A central aspect of the Guidelines is the qualification of tracking pixels under Article 122 of the Italian Privacy Code, implementing the ePrivacy Directive (also known as “cookie law”). According to the IDPA, the insertion of tracking pixels in emails and the subsequent collection of information generated through their loading constitute operations involving both the storage of information on the user’s terminal device and access to information already stored therein. As a result, the use of tracking pixels falls within the scope of the ePrivacy regime, which operates as lex specialis in relation to the GDPR.

On this basis, the Guidelines reaffirm that the use of tracking pixels is prohibited unless one of the statutory exceptions under Article 122 applies or, failing that, the recipient has provided valid consent. The IDPA nevertheless recognizes that consent may not be required in certain circumstances, particularly where tracking pixels are used exclusively for aggregated and anonymized statistical measurements aimed at improving email deliverability or preventing spam, for security-related authentication purposes, or in connection with institutional or service communications where proof of receipt is relevant.

Outside these scenarios, prior consent remains necessary, especially where tracking is used to measure individual engagement with emails, optimize marketing campaigns, adapt the frequency or content of communications based on user behavior or derive information relating to preferences and commercial profiling.

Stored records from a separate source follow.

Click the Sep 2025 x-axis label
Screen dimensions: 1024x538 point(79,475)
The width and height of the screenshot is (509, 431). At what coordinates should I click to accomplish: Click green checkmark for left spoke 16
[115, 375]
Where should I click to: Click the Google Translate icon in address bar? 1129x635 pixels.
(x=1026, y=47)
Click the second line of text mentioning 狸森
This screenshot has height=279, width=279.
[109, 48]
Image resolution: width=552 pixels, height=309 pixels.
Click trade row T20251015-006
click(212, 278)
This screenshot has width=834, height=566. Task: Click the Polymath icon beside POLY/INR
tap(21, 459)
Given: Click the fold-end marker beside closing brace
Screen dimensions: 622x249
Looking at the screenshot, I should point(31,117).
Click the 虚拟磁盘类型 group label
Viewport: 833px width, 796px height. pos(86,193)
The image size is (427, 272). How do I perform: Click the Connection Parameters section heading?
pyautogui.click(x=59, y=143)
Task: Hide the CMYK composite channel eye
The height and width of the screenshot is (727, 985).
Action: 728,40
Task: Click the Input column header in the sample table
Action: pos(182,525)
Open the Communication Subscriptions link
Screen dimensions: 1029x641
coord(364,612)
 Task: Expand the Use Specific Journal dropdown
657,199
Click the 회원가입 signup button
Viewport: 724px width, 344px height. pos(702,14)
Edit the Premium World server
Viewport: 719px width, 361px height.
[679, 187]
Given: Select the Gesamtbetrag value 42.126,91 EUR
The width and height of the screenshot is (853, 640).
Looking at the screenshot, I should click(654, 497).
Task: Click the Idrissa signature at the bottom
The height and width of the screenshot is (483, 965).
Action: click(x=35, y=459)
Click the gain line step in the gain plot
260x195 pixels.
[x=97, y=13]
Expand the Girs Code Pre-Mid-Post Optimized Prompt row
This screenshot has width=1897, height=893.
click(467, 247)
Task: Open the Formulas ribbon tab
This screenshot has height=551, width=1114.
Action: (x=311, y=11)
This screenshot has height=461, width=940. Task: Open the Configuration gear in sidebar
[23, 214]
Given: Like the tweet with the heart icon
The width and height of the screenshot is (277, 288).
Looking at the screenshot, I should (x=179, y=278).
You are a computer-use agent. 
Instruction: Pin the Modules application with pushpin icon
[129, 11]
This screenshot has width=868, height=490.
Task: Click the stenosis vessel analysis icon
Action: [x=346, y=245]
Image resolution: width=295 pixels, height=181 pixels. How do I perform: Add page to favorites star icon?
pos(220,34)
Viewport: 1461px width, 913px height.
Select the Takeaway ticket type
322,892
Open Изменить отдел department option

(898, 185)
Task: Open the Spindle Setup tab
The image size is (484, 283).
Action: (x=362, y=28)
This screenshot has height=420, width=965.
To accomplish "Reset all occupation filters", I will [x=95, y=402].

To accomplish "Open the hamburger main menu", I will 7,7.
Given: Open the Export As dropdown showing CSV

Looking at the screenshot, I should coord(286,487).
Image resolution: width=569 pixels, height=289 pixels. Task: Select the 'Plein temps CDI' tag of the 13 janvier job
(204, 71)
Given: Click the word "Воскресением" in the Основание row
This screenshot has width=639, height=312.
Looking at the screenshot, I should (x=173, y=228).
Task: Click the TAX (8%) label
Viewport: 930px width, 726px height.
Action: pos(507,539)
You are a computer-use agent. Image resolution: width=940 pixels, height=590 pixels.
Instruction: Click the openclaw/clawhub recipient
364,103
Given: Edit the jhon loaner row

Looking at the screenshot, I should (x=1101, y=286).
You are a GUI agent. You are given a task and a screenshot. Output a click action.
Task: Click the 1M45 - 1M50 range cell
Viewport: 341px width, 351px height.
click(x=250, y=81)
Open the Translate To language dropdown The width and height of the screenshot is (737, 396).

The Guidelines also address transparency obligations. The IDPA states that recipients must be adequately informed of the use of tracking pixels regardless of the nature of the communication or the type of sender involved. Such information may be provided through simplified and layered notices, including via links, multichannel tools or integrated privacy policies, provided that the overall system ensures clarity, accessibility and effectiveness.

Importantly, the IDPA adopts a pragmatic approach to consent collection in the marketing context. The Guidelines clarify that consent to tracking pixels may, in principle, be incorporated into the broader consent to receive promotional communications, provided that the request is formulated in a clear, neutral and informed manner. At the same time, users must be able to withdraw consent easily and also on a granular basis, including by opting out of tracking while continuing to receive email communications without tracking functionalities.

Finally, the IDPA strongly emphasizes the importance of privacy by design and by default measures. In particular, the IDPA recommends the implementation of technical solutions aimed at reducing identifiability risks, such as the use of unintelligible and non-sequential identifiers separated from the recipient’s email address within the platform architecture.